State-selected molecular-beam reaction dynamics of K with HF (υ = 1, j = 5, 6 and 7)

Abstract

The crossed-molecular-beam method has been used to measure relative integral cross sections σ r (υ = 1, j; E) of the endothermic (0.75 eV) reaction K + HF (υ = 1, j) → KF + H as a function of both the rotational quantum number j ( j = 5, 6 and 7) and the translational energy E (0.55 ⩽ E ⩽ 1.32 eV) of the reagents. The vibrational-rotational (υ, j) states of HF were populated by infrared pumping with the radiation of a properly tuned pulsed chemical HF laser. In addition, relative cross sections with υ = 0 but averaged with respect to the initial rotational-state distribution of the HF molecules were also determined.
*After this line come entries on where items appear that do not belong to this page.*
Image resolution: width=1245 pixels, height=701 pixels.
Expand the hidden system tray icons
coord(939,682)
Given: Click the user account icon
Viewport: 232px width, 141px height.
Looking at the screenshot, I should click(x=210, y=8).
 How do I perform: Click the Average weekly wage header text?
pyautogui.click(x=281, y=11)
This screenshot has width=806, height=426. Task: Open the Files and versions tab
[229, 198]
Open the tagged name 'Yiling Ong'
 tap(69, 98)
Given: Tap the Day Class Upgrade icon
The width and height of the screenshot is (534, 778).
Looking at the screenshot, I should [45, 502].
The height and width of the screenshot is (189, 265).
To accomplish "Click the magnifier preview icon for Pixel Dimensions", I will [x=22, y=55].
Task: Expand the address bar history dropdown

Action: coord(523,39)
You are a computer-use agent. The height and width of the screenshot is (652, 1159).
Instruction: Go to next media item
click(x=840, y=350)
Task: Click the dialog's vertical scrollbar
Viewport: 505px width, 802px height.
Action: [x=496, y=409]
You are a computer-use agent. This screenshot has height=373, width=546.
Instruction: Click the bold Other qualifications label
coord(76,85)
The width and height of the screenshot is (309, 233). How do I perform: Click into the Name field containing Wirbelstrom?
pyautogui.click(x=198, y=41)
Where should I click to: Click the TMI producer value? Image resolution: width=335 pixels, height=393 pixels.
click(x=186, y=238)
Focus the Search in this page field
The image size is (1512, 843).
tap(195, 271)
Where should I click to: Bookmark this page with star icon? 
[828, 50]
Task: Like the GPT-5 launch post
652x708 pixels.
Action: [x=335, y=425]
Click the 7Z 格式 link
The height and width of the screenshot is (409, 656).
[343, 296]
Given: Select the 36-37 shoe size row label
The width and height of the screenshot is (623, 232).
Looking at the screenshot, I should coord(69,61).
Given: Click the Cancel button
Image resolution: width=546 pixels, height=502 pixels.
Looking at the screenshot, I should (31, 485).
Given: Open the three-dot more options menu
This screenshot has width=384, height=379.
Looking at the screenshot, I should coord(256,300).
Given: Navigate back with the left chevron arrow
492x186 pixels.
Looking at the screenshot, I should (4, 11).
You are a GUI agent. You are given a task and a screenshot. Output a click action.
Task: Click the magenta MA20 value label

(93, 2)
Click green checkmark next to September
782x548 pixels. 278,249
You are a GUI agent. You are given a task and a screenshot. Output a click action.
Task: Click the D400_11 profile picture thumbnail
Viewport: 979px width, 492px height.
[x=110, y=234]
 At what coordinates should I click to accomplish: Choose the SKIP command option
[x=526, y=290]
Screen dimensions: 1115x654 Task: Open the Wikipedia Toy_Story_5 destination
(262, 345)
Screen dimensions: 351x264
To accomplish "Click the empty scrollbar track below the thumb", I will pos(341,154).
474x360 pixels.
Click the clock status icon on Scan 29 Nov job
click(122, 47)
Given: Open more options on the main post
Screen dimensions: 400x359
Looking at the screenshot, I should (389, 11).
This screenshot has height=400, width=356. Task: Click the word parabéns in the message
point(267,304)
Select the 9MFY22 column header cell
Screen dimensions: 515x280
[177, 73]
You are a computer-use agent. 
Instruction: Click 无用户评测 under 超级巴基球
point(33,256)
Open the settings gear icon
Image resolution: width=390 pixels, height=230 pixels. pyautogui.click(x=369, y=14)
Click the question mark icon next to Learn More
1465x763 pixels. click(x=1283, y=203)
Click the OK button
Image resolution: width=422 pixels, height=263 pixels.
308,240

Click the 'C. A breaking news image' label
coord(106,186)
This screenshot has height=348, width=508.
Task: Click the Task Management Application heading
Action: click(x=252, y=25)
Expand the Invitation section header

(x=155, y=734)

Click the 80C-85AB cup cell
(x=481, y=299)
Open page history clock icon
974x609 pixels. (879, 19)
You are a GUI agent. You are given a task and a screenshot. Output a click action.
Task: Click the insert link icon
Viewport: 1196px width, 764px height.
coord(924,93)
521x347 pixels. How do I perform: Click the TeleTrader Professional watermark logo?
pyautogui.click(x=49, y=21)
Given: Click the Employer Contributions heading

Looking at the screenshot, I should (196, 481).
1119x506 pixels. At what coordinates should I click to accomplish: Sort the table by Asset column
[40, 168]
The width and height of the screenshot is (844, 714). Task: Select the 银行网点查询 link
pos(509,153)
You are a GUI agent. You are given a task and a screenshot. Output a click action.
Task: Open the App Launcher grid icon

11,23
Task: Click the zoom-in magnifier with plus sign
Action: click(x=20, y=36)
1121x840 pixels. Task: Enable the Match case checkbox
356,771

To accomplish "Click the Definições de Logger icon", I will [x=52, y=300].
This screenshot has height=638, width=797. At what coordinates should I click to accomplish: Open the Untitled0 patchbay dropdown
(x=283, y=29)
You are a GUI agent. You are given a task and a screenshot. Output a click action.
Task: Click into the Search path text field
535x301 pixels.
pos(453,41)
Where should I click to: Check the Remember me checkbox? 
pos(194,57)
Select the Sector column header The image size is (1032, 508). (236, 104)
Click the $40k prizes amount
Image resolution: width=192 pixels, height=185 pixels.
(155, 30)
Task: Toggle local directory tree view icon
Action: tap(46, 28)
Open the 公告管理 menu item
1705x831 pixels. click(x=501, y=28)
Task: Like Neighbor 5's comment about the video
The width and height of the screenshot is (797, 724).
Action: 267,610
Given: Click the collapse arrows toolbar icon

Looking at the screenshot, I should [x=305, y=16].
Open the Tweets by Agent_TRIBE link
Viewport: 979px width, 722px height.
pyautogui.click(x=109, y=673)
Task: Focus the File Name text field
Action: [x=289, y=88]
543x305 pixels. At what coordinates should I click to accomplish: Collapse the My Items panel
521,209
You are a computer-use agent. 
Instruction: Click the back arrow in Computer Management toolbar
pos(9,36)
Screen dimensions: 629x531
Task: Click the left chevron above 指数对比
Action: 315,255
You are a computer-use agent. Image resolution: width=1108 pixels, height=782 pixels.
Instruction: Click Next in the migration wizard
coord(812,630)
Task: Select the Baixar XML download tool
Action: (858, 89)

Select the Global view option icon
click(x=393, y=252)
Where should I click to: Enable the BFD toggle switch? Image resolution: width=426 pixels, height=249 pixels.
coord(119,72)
The results exhibit three remarkable features: (a) σ r (υ = 1, j; E) rises with increasing j, (b) the steepness of the ascent roughly decreases with increasing E, (c) at E = 0.98 eV reagent vibrational energy is about a factor of 200 more efficient in promoting the reaction than reagent translational energy. An intuitive dynamical model suggests that observations (a) and (b) are to be expected for a reaction governed by a potential-energy surface with a late barrier. This is consistent with the well-known interpretation of large vibrational effects as indicated by result (c).